• **TRECHO SELECIONADO**:
Somos tidos por Deus como seus filhos, apenas por estarmos em seu Filho. E esse é o ponto ao qual eu queria chegar: seu Filho se fez um de nós para que fôssemos feitos um com ele!

Você já reparou que Jesus foi o único “pecador” que se encontrou com Deus face a face? Percebeu qual é o destino dos que vêem Deus face a face? Entendeu por que Deus não atendeu o pedido de Moisés? Ou será que você já esqueceu? “Respondeu-lhe: Farei passar toda a minha bondade diante de ti e te proclamarei o nome do SENHOR; terei misericórdia de quem eu tiver misericórdia e me compadecerei de quem eu me compadecer. E acrescentou: Não me poderás ver a face, porquanto homem nenhum verá a minha face e viverá” (Ex 33.19-20).

Jesus viu Deus face a face para não termos de fazê-lo.

Então nunca veremos a Deus? Veremos sim: em Cristo. Que além de ser a expressão exata do Ser de Deus é quem sustenta todas as coisas pela sua palavra. Também nele habita corporalmente a plenitude da Divindade. Leia Hebreus 1.1-4 e Colossenses 2.8-9) e nunca se esqueça de que Emanuel significa “Deus conosco”.

Esqueça o engodo de nossos poetas e as tolices que assolam nossos dias e escute as palavras do próprio Senhor: “Filipe, há tanto tempo estou convosco, e não me tens conhecido? Quem me vê a mim vê o Pai; como dizes tu: Mostra-nos o Pai? Não crês que eu estou no Pai e que o Pai está em mim? As palavras que eu vos digo não as digo por mim mesmo; mas o Pai, que permanece em mim, faz as suas obras (Jo 14.9-10)”.

• **MATERIAL APRESENTADO**:

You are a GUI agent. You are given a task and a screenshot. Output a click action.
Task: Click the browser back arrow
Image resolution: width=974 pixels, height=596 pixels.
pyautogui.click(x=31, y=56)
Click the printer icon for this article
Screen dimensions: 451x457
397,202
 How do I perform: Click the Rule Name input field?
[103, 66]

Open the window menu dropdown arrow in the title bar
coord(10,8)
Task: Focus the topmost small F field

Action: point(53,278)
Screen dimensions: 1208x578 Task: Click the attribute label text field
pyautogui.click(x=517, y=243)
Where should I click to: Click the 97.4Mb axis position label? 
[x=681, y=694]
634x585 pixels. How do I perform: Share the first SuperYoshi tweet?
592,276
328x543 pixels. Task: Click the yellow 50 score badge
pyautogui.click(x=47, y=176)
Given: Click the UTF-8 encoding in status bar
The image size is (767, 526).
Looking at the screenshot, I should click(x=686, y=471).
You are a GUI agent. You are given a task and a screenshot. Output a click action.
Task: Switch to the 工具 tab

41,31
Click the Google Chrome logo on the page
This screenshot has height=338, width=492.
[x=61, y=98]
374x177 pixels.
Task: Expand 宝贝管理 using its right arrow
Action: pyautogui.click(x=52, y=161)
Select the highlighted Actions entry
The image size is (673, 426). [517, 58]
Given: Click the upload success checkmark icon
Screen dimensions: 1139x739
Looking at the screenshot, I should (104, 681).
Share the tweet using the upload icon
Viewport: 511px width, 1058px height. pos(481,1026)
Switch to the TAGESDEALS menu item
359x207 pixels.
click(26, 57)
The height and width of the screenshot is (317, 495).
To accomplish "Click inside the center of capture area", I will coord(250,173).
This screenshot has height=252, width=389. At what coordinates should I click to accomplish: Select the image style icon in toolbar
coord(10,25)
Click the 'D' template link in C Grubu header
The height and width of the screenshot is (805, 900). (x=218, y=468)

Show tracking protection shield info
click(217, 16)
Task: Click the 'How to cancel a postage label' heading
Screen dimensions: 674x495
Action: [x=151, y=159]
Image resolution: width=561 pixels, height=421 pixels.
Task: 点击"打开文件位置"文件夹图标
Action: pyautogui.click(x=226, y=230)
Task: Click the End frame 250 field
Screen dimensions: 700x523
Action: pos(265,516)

• **TAREFA PROPOSTA 1**:
Segundo o trecho selecionado, o que significa Emanuel?
• **TAREFA PROPOSTA 2**:
Prossiga o trecho selecionado sobre ver Deus face a face em Cristo, partindo do ponto em que ele termina.

• **RESULTADO DA TAREFA 1**:
Emanuel significa "Deus conosco".

• **RESULTADO DA TAREFA 2**:
sábado, 24 de outubro de 2009

“... sadios na fé” (Tt 2.2)

Dentre as muitas correntes de pensamento e comportamento do evangelicalismo brasileiro, uma me impressiona há muito tempo. Ela diminui e cresce obedecendo a um ritmo que desconheço. Algumas vezes chega a tornar-se quase onipresente nos sermões, publicações e especialmente músicas. Costumo chamá-la (por falta de um nome melhor) de corrente místico/erótica.

Você já deve ter ficado incomodado, ou pelo menos pensativo, com declarações do tipo “estou apaixonado por Jesus”. É a esse tipo de coisa que me refiro.

Não é nova. Tem a idade dos movimentos místicos e, antes do protestantismo se instalar no Brasil, já se manifestava dentro do catolicismo romano.

De modo geral é possível dizer que os pensadores místicos usam esse tipo de expressões para caracterizar seu relacionamento com Deus. Parece que esse apelo erótico decorre da necessidade de se falar sobre um relacionamento mais íntimo com Deus. Como se a fé não bastasse.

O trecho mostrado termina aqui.